• _EXERCISE DESCRIPTION_: A single figure is required: the number of lines in the data below that hold the word "will".

[MATERIAL SUPPLIED Boundary: Start]

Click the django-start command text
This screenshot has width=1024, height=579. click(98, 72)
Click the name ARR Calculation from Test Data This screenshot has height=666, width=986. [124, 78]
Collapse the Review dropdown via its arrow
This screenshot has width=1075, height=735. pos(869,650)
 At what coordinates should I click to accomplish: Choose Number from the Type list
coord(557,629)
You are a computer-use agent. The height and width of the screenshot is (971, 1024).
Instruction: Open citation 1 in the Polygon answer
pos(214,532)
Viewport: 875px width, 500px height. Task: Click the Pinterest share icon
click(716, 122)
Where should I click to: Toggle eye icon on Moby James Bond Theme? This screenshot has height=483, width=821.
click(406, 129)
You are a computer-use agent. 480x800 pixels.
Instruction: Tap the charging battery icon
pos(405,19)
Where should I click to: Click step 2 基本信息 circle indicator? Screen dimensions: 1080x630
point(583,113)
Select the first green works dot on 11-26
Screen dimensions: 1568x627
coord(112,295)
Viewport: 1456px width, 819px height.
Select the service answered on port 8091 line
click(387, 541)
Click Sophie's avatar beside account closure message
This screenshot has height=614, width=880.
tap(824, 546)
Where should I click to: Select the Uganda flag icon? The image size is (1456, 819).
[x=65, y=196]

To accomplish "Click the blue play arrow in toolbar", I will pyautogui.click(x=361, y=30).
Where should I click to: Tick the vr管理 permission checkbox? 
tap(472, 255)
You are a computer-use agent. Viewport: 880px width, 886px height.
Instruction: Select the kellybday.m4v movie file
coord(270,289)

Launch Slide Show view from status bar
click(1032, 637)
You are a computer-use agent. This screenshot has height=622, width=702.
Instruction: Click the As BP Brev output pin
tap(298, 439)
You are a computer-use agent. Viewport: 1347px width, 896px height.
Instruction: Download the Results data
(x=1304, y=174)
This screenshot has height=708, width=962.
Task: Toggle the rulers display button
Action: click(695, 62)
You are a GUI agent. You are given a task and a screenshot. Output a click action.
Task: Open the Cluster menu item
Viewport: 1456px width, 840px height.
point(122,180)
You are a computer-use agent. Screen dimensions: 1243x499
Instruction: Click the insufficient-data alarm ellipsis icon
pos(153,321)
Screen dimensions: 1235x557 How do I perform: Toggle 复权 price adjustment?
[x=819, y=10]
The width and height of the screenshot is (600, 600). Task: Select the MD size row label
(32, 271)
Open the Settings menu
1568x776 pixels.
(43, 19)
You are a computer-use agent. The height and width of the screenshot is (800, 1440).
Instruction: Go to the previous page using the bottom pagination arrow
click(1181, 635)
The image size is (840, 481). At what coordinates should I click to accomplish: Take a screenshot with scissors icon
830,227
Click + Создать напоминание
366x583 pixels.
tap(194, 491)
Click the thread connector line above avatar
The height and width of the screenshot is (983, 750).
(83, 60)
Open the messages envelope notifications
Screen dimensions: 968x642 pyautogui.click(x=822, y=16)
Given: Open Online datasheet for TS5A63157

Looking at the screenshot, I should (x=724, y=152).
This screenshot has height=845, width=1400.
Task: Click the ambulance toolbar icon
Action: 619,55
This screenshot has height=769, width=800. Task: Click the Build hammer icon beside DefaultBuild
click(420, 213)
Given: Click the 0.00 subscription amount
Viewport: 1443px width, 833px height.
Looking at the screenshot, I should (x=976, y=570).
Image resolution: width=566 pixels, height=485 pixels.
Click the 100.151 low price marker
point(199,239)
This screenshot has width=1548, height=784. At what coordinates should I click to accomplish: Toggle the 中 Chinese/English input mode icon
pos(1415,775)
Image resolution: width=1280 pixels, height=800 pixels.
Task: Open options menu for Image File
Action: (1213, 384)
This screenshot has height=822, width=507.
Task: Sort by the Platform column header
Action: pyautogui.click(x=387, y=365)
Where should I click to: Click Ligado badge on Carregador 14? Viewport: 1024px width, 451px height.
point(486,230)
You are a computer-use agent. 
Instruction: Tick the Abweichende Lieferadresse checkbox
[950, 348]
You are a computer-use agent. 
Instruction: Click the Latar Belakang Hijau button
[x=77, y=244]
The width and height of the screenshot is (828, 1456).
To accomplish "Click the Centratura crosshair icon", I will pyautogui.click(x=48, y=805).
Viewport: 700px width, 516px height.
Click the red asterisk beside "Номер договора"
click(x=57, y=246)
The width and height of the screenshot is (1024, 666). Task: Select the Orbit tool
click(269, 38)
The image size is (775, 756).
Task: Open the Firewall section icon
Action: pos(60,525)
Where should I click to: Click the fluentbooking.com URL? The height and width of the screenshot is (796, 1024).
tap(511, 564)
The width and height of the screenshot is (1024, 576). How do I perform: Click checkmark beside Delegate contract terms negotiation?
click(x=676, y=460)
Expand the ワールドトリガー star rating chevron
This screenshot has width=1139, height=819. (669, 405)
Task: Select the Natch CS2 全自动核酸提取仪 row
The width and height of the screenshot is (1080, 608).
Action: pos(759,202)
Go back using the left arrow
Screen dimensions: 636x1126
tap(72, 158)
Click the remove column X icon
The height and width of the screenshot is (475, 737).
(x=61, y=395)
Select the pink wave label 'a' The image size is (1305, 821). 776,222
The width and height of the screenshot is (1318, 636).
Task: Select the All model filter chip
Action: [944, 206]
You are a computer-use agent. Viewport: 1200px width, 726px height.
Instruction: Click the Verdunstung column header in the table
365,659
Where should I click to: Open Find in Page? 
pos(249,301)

[MATERIAL SUPPLIED Boundary: End]

• _OUTPUT FOR THIS TASK_: 2